Israël semble résister au cessez-le-feu régional inclus dans l’accord en attente entre les États-Unis et l’Iran.
Mais même si Trump force Israël à se conformer, Israël cherchera probablement à se soustraire à l’accord et commencera à attaquer le Liban, invoquant la légitime défense.
À ce moment-là, l’Iran se retrouverait face à un douloureux dilemme.
Téhéran exercerait presque certainement une pression sur Trump pour qu’il intervienne et pourrait même menacer d’abandonner l’accord tout entier.

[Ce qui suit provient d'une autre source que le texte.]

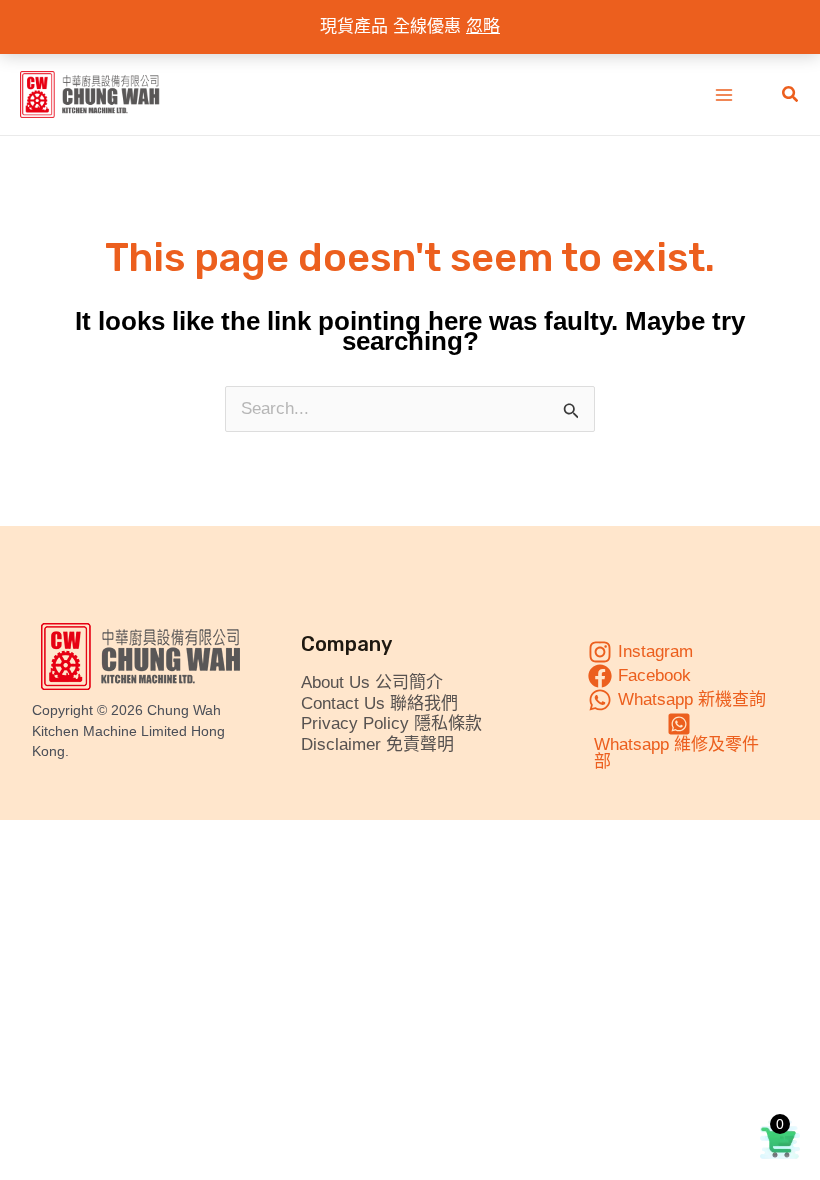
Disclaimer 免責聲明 (377, 744)
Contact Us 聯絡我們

Mais si Washington ne réagissait pas, l’Iran serait-il vraiment prêt à sacrifier la levée des sanctions, la reprise économique et la fin de la guerre ouverte, simplement pour exprimer ses objections ?
De plus, se retirer de l’accord ne contraindrait peut-être pas Trump à retenir Israël.
L’Iran se retrouverait alors sans accord ni cessez-le-feu au Liban.
En fait, ce serait un résultat qu’Israël accueillerait favorablement.
Une option de plus en plus discutée au sein de certains segments de l’establishment sécuritaire iranien est encore plus inquiétante : rester dans l’accord tout en imposant des coûts ailleurs — à savoir aux Émirats arabes unis, l’un des plus proches partenaires régionaux d’Israël.
La logique est brutalement simple.
Si l’arrangement plus large entre les États-Unis et l’Iran tolère qu’Israël attaque un allié iranien au Liban, alors Téhéran pourrait conclure que le même arrangement peut tolérer que l’Iran cible un allié israélien dans le golfe Persique.
Dans un tel scénario, l’Iran pourrait riposter contre le territoire émirati ou des agents israéliens basés là-bas pour chaque frappe israélienne menée au Liban.
Plutôt que de faire s’effondrer l’accord de manière frontale, Téhéran chercherait à exiger un prix calibré pour la non-conformité israélienne.